Un ex bibliotecario y el propietario de una librería se declararon culpables del robo y el
tráfico de libros, mapas y otros objetos de la Biblioteca de Pittsburgh (Estados Unidos)
por un valor de 8 millones de dólares.

Gregory Priore, un ex archivero de 63 años de la Carnegie Library de Pittsburgh, y John
Schulman, propietario de la librería Caliban Book, son los protagonistas de esta historia.
Gregory fue el encargado de los robos en la biblioteca, mientras que John era quien recibía
la mercancía robada para tratar de venderla en su establecimiento en forma de falsificación.

El abogado de Schulman, Ember Holmes, aseguró en un comunicado que su cliente, quien
no tiene antecedentes penales, ha aceptado la responsabilidad de los cargos que se le
imputan ya que, dadas las circunstancias, debería haber sido consciente de que
probablemente todos esos libros habrían sido robados.

Según el abogado, “el señor Schulman ha dedicado gran parte de su vida a la venta de
libros raros y lamenta que estos procedimientos se hayan reflejado de forma negativa en la
industria del libro, así como en su familia y en sus clientes”.

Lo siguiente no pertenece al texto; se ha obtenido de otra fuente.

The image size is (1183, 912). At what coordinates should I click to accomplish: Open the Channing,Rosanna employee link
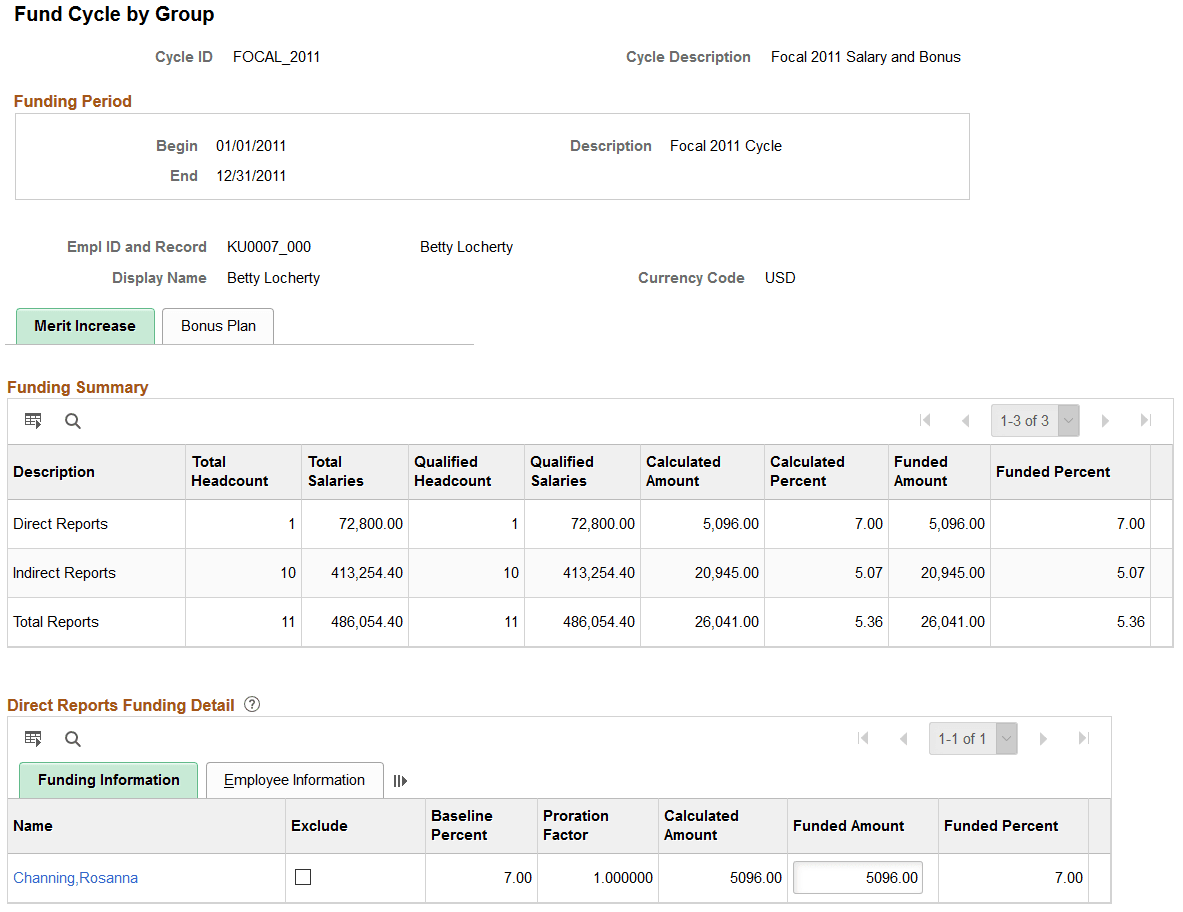pyautogui.click(x=75, y=877)
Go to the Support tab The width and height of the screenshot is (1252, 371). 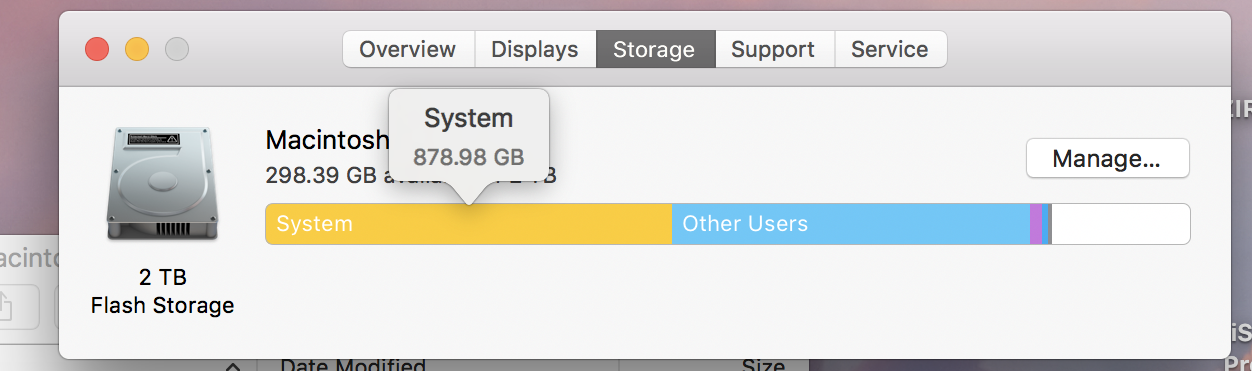pyautogui.click(x=774, y=49)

En una declaración jurada, los fiscales del caso alegaron que Priore y Schulman habían
estado trabajando juntos para robar y traficar con artículos antiguos y raros de 1992 a
2017. La acusación se basa en robo de libros, mapas y otros objetos de valor para su
posterior venta a coleccionistas a través de la librería física o en internet.

Priore y Schulman fueron arrestados en julio del 2018, después de que una auditoría de
seguros realizada en la Sala de Colecciones Especiales R. Oliver de la biblioteca mostrara
que faltaban en las instalaciones más de 300 libros y objetos. Los artículos perdidos se
valoraron en torno a los 8 millones de dólares.

Priore, precisamente, había trabajado como gerente de esta sala hasta el año 2017. Las
autoridades relacionaron a Schulman con Priore cuando encontraron en el almacén de su
librería 40 de los libros que faltaban de la Sala R. Oliver.

Suzanne Thinnes, responsable de comunicación de la Carnegie Library, calificó el robo de
devastador. “La rabia y el dolor que sentimos es más bien por la decepción de haber
confiado en personas de nuestro entorno que considerábamos amigos y colegas. Este robo
es un delito muy grave, ya que se ha venido gestando durante un largo periodo de tiempo”.

Según la propia Thinnes, “el daño es significativo no solo para la Carnegie Library, sino
también para toda la comunidad literaria de la zona”.